Little Pushy People
My three year old sat on a bar stool, his little legs swinging freely as he ate a small piece of cake. A few feet away a friend and two acquaintances mixed drinks in the kitchen. The end of the school year was finally here and I had rounded up my little family to celebrate with some of my co-workers at my boss’s house.
“Where’d dat baby go?”
“Ms. Kalee’s baby? She is still outside with her mama.”
“That baby died?” I felt a silence sweep through the room as everyone wondered if my son had just said what they thought he said.
“No, she is just outside. She is not dead.” I took a slow breath and looked up to people I was still getting to know. Except for my boss, who was carefully cutting pieces of cake, few of my co-workers knew the whole story.
“Sorry, everyone.” I could feel the discomfort rising in me. “This dude is still trying to figure out the whole baby thing. In his limited experience, babies and death go together because we lost our youngest son.”
“Well, that’s okay. He’s just speaking to his experience,” my boss said. She had known since day one, something that came bubbling out of me on my first day touring my new school building. I waited uncomfortably for the others to slip silently away, a little paler than before.
But then something happened. One stood firm, looking at me directly.
“What was your baby’s name?” she asked, gripping her cup.

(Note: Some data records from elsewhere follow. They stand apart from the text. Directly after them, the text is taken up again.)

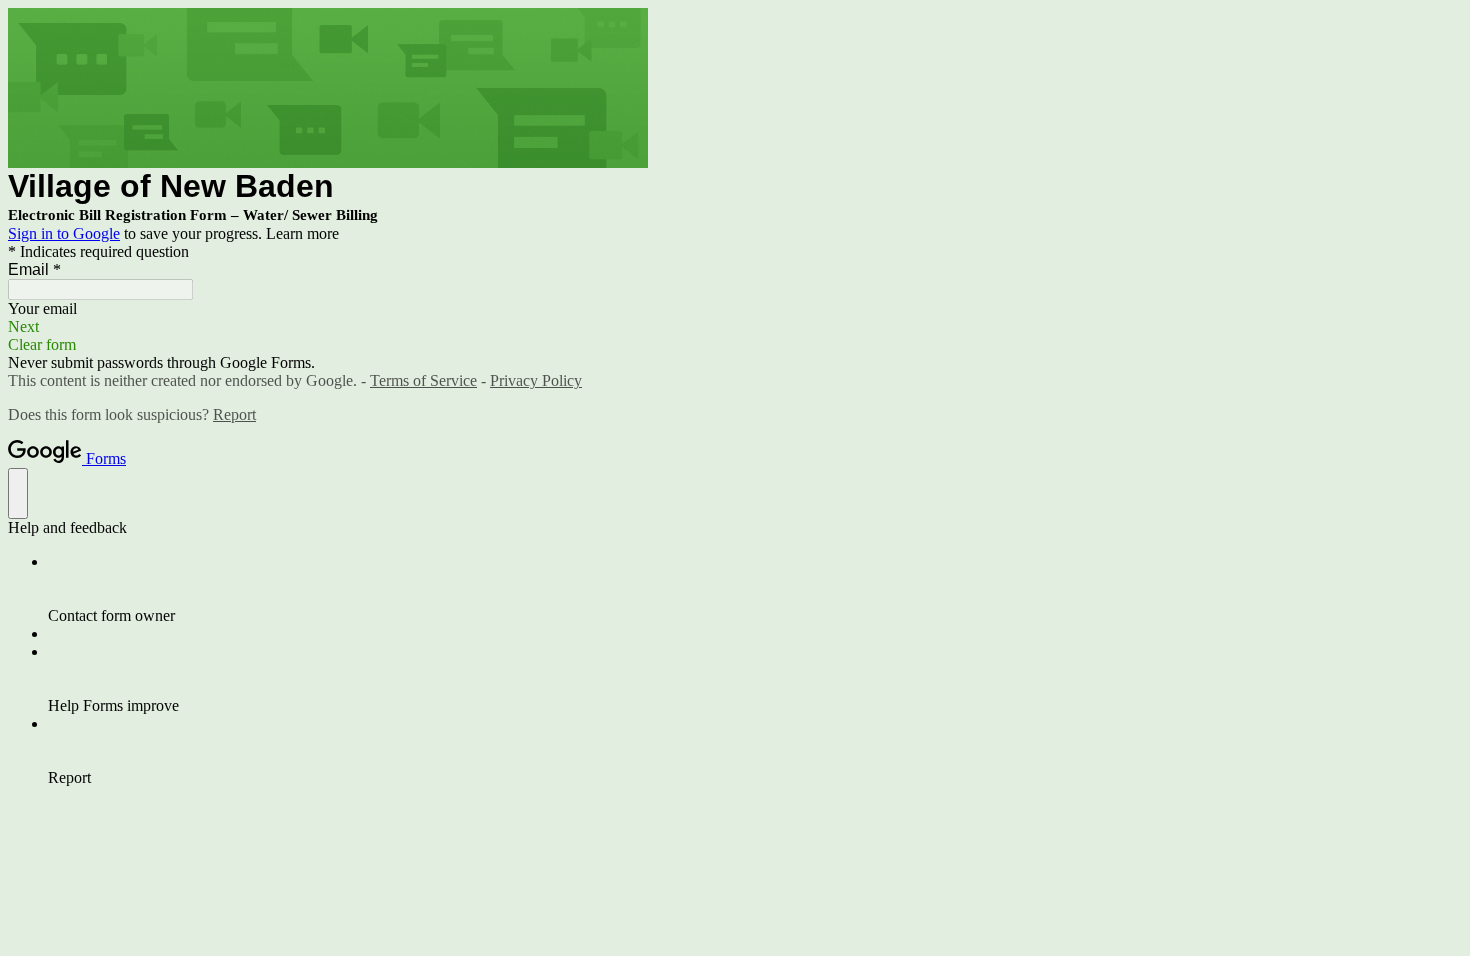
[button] (735, 327)
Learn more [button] (302, 233)
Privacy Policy (536, 380)
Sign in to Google (64, 233)
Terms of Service (423, 380)
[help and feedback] (18, 493)
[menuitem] (755, 589)
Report (234, 414)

“Reece Michael,” I said softly.
“Oh, I love that name.”
“Thanks.” It seemed so… normal. I was not used to a normal reaction at the mentioning of our dead son.
It was much later after this brief exchange that I was struck with the power of her reaction. I had often experienced being witness to other’s discomfort while still trying to share my story. It seemed that on those days when my plan was to hold our story quietly, one of my sons would happily and unabashedly announce to all that “we had Reece but he died.” Sometimes I just want to get through the grocery store checkout line without any awkward conversations. It was often the presence of other babies that cued them to speak of our baby.
Part of my parenting journey now includes how to raise two sons in a society that blanches at the mentioning of dead babies. How do I teach them to share our story gently, but also speak openly of our little brother? The balance isn’t easy. I have come to one conclusion on this matter, however. It is often my discomfort with how people will react. Something as casual and simple as “How many children do you have?” becomes a field full of land mines. Over time, I have crafted creative responses such as “We have two at home” that usually leaves out “and one in Heaven.”
If I am alone, I will even tell inquisitive strangers that I have three. Because I do. It’s just more complicated than some family’s three kids.
I should take a lesson from my sons. They always speak openly of our precious Reece, regardless of how people feel. His death isn’t always a sad thing for them, just a fact. Often times, the people around us aren’t equipped to handle his death as part of our family story. They stutter, or offer a platitude or worse yet, become silent. In those moments, I do my best to respond and validate one or both of my sons and carry on. But sometimes. Sometimes I am surprised. I am always encouraged by the handful of people who handle our story with grace instead of shock. It is their reactions, along with the pushy insistence of my young sons, that keep me brave enough for sharing the impact of a tiny boy named Reece Michael.